Closed fitdev closed 6 years ago

fitdev commented 6 years ago

I really like how the Super Quick Info tooltip displays what assembly a particular member or type comes from.

That gave me an idea that may be you can add a new kind of syntax highlighting style that would apply to either all user code identifiers (types and members) and/or all non-user code identifiers. I am not sure yet what the best way to approach this will be in terms of the actual style possibilities, however, for a start, if you could just expose those 2 categories for syntax highlighting that would be great!

And one more smallish suggestion: it would be nice if you could add another category for #region and #end region directives (for the whole line). Right now I am using separate extension to highlight those.

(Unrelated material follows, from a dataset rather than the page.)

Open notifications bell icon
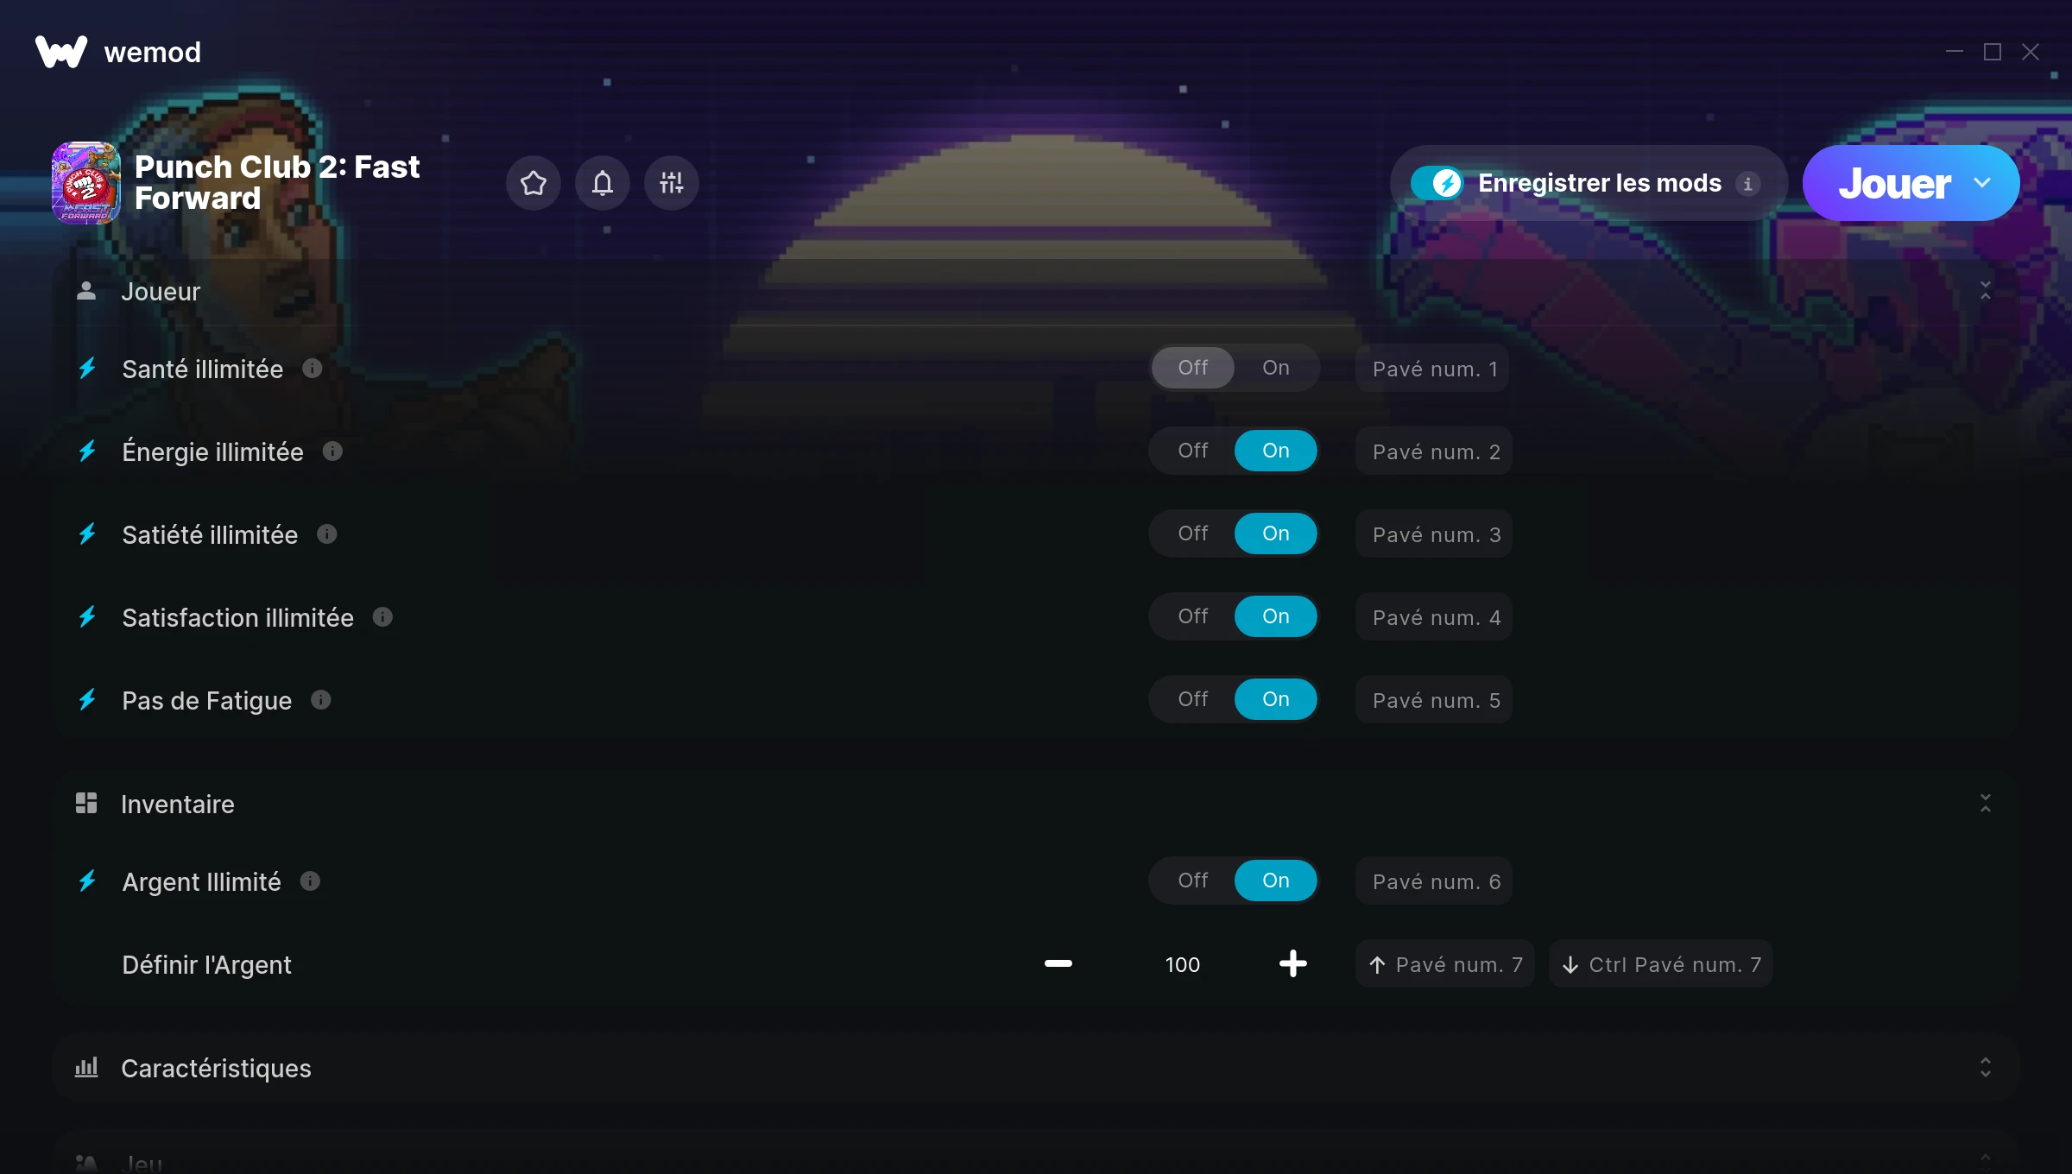This screenshot has width=2072, height=1174. [x=603, y=183]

PS Love your latest edition that lets you preview styles directly in the list! Very handy!

wmjordan commented 6 years ago

Do you mean that "user code identifiers" are identifiers that could be found in the source code, and "non-user code identifiers" are those imported from GAC and external assemblies?

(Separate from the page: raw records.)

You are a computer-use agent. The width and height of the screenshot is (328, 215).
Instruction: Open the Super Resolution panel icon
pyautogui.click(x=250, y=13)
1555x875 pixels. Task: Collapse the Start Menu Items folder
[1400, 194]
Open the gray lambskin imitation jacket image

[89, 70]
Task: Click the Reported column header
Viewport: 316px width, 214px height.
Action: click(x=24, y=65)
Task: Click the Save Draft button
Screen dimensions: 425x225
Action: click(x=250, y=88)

If so, it is possible to do so. However, I am afraid that it will slow down the syntax highlighter considerably. What kinds of special syntax highlights will you use to distinguish between "user code identifiers" and "non-user code identifiers"? Could you please share more thoughts?

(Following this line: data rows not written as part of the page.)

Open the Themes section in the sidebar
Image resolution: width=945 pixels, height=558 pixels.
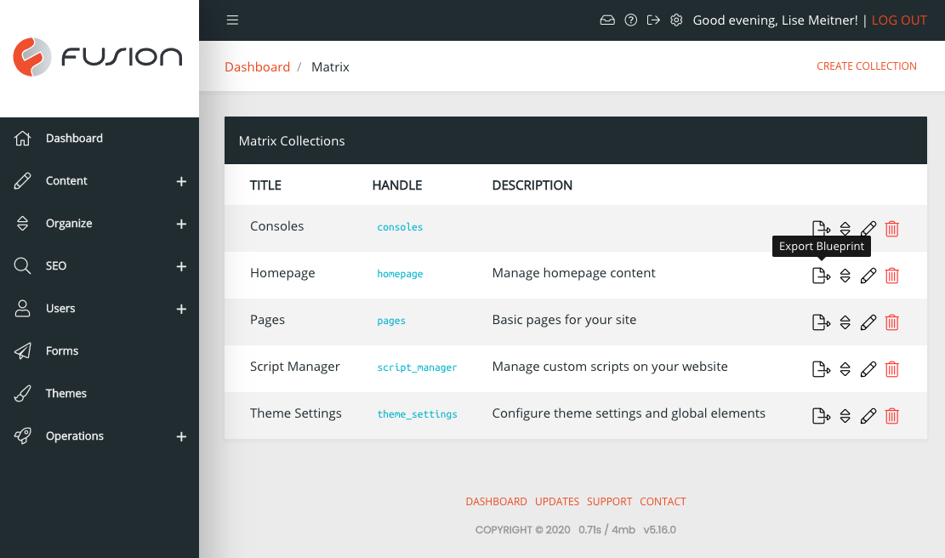(x=66, y=393)
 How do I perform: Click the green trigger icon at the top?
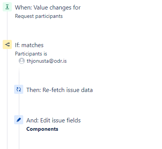click(x=7, y=7)
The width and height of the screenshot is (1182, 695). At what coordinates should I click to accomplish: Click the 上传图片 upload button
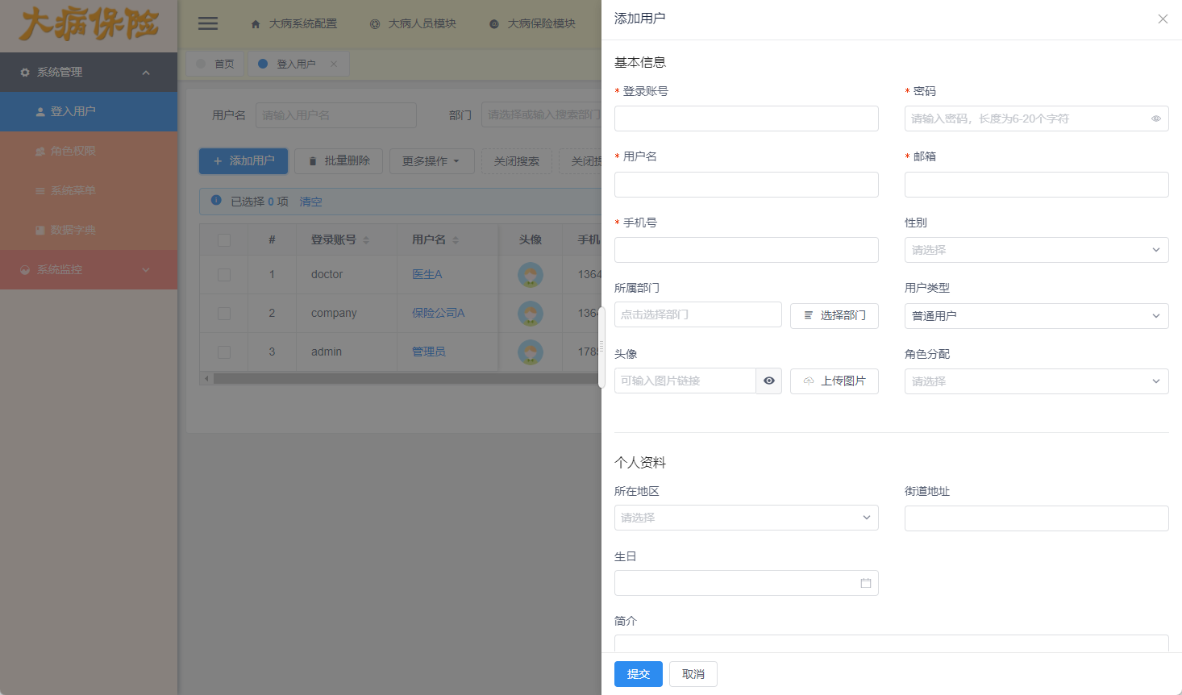coord(834,381)
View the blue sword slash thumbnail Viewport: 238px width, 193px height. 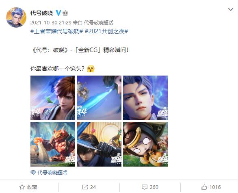click(99, 98)
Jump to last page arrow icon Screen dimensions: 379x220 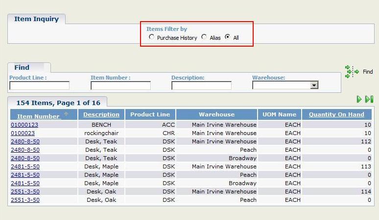[369, 100]
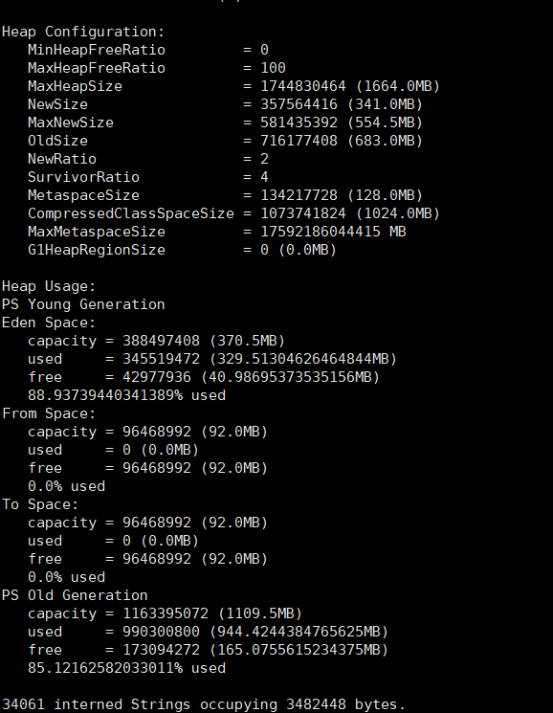Click the interned Strings summary line
This screenshot has height=713, width=553.
click(x=203, y=704)
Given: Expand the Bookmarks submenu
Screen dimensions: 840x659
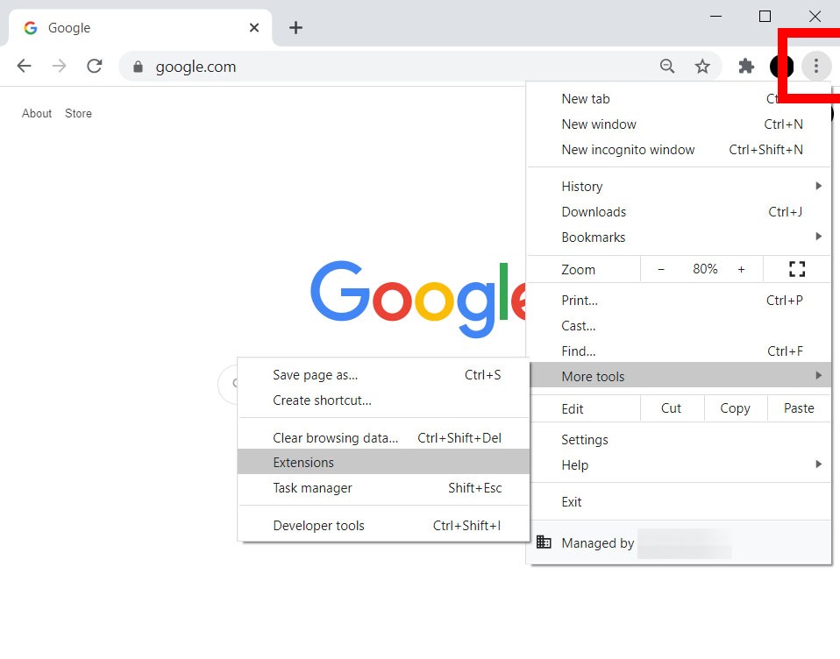Looking at the screenshot, I should click(818, 237).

I understood your request for the #region highlighter. I previously used similar extensions before, but dropped that for quite some time. This request will be classified as a backlog since there is already another extension which has implemented it. The principle of Codist is always--innovative features go first :)

fitdev commented 6 years ago

Thank you for such a quick reply!

Do you mean that "user code identifiers" are identifiers that could be found in the source code, and "non-user code identifiers" are those imported from GAC and external assemblies?

Precisely! That's exactly what I mean.

However, I am afraid that it will slow down the syntax highlighter considerably.

That's too bad. I hope there can be a work-around. Is that because the call to determine the assembly that contains the identifier is expensive? Maybe there is a way to cache that info to speed things up? If I remember correctly last time I tried to modify one of the existing extensions, there was a symbol API that had a bool property that would say if the symbol in question was coming from user code or not. Maybe this would be faster?

What kinds of special syntax highlights will you use to distinguish between "user code identifiers" and "non-user code identifiers"? Could you please share more thoughts?

That's the tricky part. I have not figured that out myself yet. Most likely, either font-size alterations and/or slight background color tweaks. Or maybe render those in a slightly different font (say slightly bolder variant for the user-code).

Just to provide some additional background, I am working on developing a "BCL" of sorts that would serve as a foundation for all other projects, and as such it has many, many hundreds of types and members, thousands of extension methods. And for instance, when working with linq, it is difficult to be able to identify quickly whether the extension method you are calling is defined in the real BCL or nuget package you are referencing, or if it is defined in your codebase somewhere (this is especially true if the method name is the same, and the signature is just slightly different). Of course the current Quick Info tooltip is already very helpful, but that still requires mousing-over. So, it would be awesome if you could just look at the code and instantly see that, "oh yes, this is defined in the real BCL because it is highlighted slightly differently".

Thanks for considering region highlights. Your approach makes perfect sense to prioritize the development of the features not found elsewhere!

wmjordan commented 6 years ago

To determine whether a symbol is from the source code or from an assembly is to examine the Locations property or the DeclaringSyntaxReference property, both of which return a collection and we have to iterate through the collection to find out whether a location is from the source code.

Caching symbols from referenced assemblies with a HashSet might speed things up a little bit, but we have to listen to quite some more events, including project loaded or unloaded, references added or removed, compiler configuration switches (from .NET 2.0 to .NET Standard or .NET Core, etc.).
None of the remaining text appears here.